-- Exercise directions --
Starting at the line that contains "coordinates (419, 616)." and ending with the last of the records, reproduce those lines, substituting "screen capture" for every instance of "screenshot" and leaving all else unchanged.

-- Supplied material --
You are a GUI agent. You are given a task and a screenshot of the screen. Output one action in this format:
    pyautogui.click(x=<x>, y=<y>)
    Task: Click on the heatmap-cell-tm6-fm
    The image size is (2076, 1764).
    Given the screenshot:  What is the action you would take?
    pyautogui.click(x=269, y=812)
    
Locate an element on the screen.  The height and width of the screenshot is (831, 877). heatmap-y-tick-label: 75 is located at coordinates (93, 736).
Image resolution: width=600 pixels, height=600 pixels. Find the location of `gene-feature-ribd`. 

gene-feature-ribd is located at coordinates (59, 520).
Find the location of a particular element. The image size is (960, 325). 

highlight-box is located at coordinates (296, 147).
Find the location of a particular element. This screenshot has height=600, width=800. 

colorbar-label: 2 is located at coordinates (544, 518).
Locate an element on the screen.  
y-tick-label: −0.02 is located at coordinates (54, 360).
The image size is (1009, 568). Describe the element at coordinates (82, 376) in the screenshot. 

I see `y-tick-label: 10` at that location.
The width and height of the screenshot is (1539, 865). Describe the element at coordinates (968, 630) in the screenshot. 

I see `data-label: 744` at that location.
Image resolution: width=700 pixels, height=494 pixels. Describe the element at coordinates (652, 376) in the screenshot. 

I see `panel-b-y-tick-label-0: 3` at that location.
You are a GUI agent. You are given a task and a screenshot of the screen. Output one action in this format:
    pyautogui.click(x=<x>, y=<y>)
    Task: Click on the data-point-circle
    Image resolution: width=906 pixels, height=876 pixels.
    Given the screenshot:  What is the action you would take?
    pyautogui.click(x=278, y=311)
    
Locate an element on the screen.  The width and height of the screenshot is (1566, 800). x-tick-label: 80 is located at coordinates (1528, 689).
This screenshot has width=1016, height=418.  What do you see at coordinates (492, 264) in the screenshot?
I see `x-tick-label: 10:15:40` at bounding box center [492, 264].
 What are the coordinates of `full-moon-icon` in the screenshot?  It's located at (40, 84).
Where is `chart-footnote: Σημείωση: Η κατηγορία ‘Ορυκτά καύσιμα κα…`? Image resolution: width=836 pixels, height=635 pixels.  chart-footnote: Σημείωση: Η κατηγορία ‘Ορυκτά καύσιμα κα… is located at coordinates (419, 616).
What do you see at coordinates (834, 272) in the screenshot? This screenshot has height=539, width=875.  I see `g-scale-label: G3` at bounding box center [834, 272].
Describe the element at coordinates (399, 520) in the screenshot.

-- Response for this exercise --
Where is `chart-footnote: Σημείωση: Η κατηγορία ‘Ορυκτά καύσιμα κα…`? Image resolution: width=836 pixels, height=635 pixels.  chart-footnote: Σημείωση: Η κατηγορία ‘Ορυκτά καύσιμα κα… is located at coordinates (419, 616).
What do you see at coordinates (834, 272) in the screen capture? This screen capture has height=539, width=875.  I see `g-scale-label: G3` at bounding box center [834, 272].
Describe the element at coordinates (399, 520) in the screen capture.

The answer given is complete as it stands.